The Partnership for Quality Home Health Care and LeadingAge denounce proposed permanent 7.69% reduction in Medicare payments to Medicare home health services beginning in 2023, plus clawback cuts totaling $2 billion starting in 2024 for services already provided in the first two years of the pandemic.

The proposed cuts equate to a $1.33 billion cut in home health care in 2023 alone, with total cuts of up to $18.15 billion over the next 10 years, the Partnership said.

LeadingAge told CMS that “if finalized as proposed, the reduction in Medicare home health payments by a total of 4.2%, including a 7.69% negative base payment adjustment, associated to an effort to claw back an additional $2 billion from home care providers, will have a devastating effect on seniors who rely on these services.

WHY IT’S IMPORTANT

The Partnership informed CMS of the legal issues with the proposed rule and said it hoped the legal deficiencies identified would be addressed in the final rule.

He said he hired outside counsel from the law firm King & Spalding to assess the nature and extent of any legal vulnerabilities in the proposed rule that may violate separate statutory orders from Congress and other areas where it may be vulnerable to challenges under administrative law.

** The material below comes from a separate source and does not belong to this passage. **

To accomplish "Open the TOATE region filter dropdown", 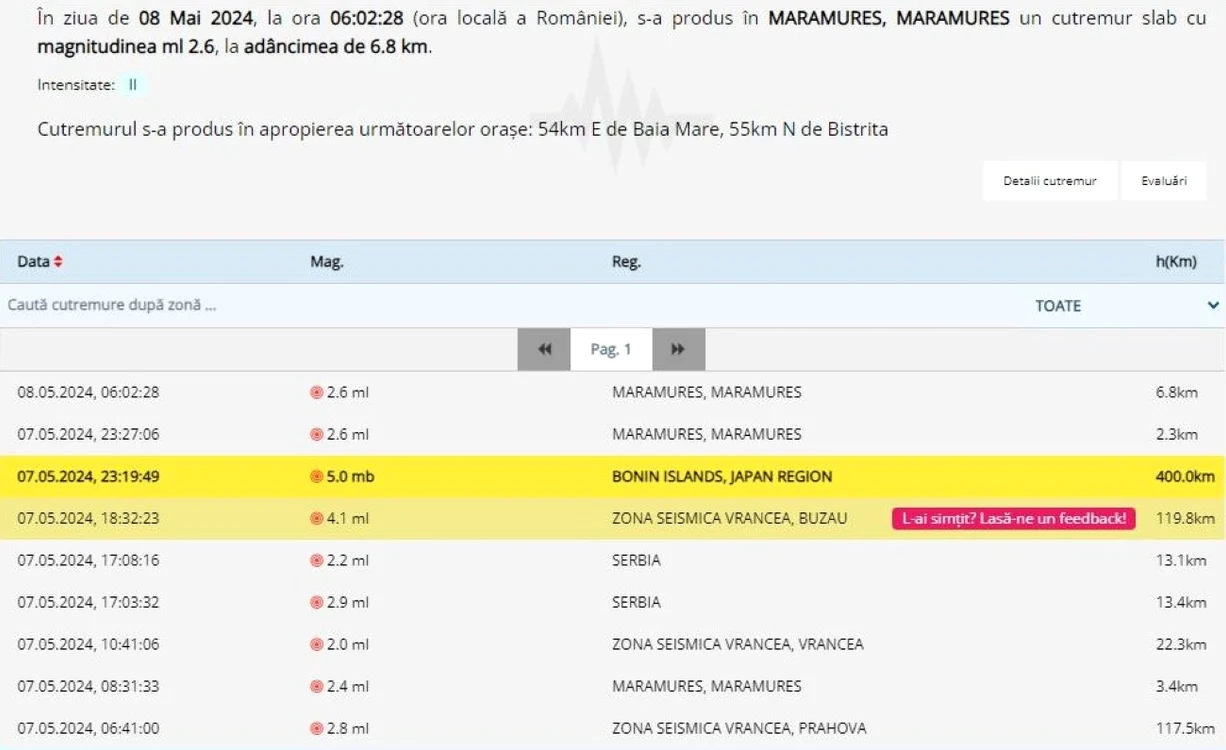I will [x=1127, y=306].
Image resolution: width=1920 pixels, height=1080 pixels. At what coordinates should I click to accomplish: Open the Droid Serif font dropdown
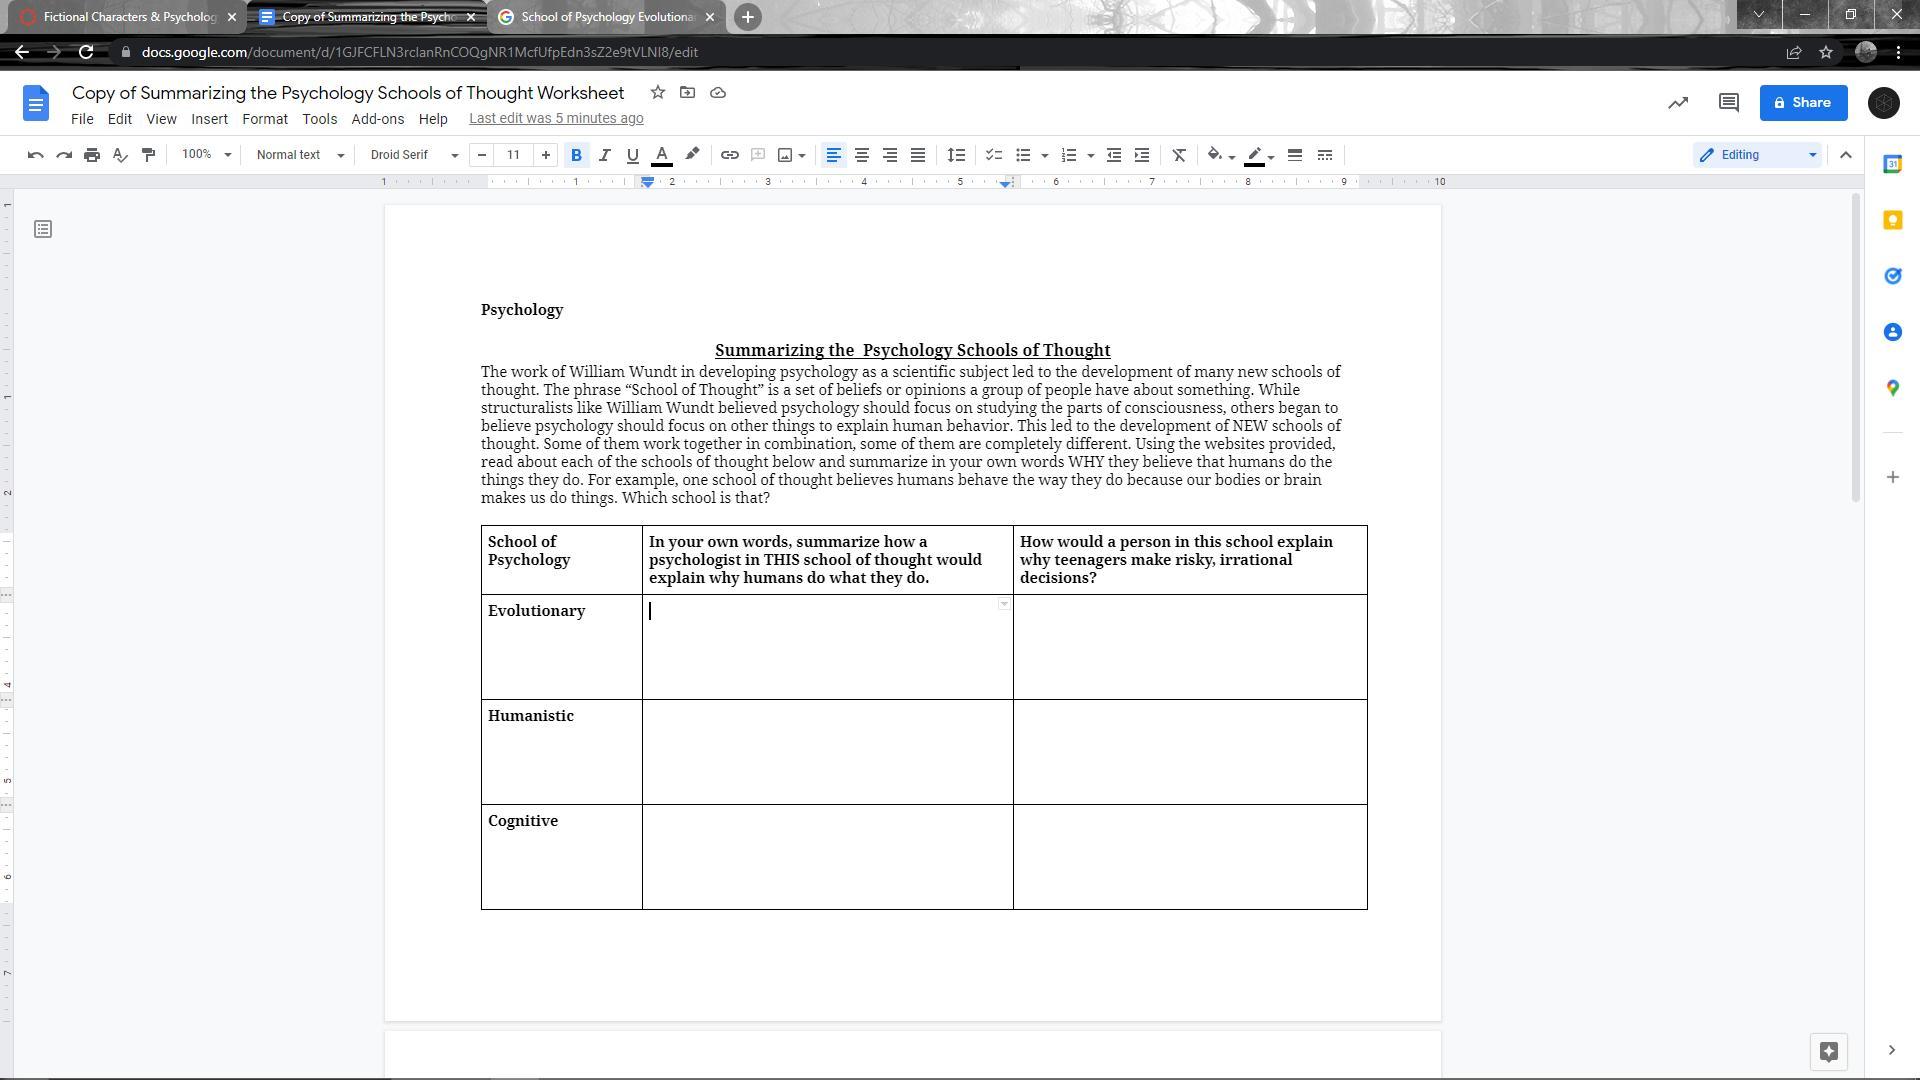pyautogui.click(x=414, y=155)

Partnership letter denounces rising labor and care delivery costs, technical issues with CMS payment methodology, CMS’s lack of transparency in data and information, and ongoing impacts of the COVID-19 pandemic. It includes a study of the 2022 work of Dobson | DaVanzo & Associates citing an insufficient supply of clinicians and staff turnover as well as unexpected salary increases and inflation.

LeadingAge asks CMS to delay permanent payment reductions for at least one year and not to implement any behavior-based temporary retrospective adjustments. CMS should not use behavioral assumptions to inform temporary retrospective adjustments until a methodology is developed to target adjustment to providers who are truly behavioral change outliers, the organization said. .

Congress introduced the Preserving Home Health Care Access Act of 2022, which would delay the 7.69% payment reduction proposed for 2023 and block additional clawback reductions that are scheduled to begin as early as 2024, according to the Partnership.

THE GREAT TREND

In the proposed rule, released in June, CMS estimated that Medicare payments to home health agencies in 2023 would decline a total of -4.2%, or -$810 million, from 2022.

This decrease reflects the effects of the proposed 2.9% update percentage of the home health care payment (an increase of $560 million), an estimated decrease of 6.9% which reflects the effects of the proposed prospective and permanent adjustment to the behavioral assumption of -7.69% (a decrease of $1.33 billion). and an estimated decrease of 0.2% reflecting the effects of a proposed update to the fixed dollar loss ratio used to determine outlying payments (a decrease of $40 million).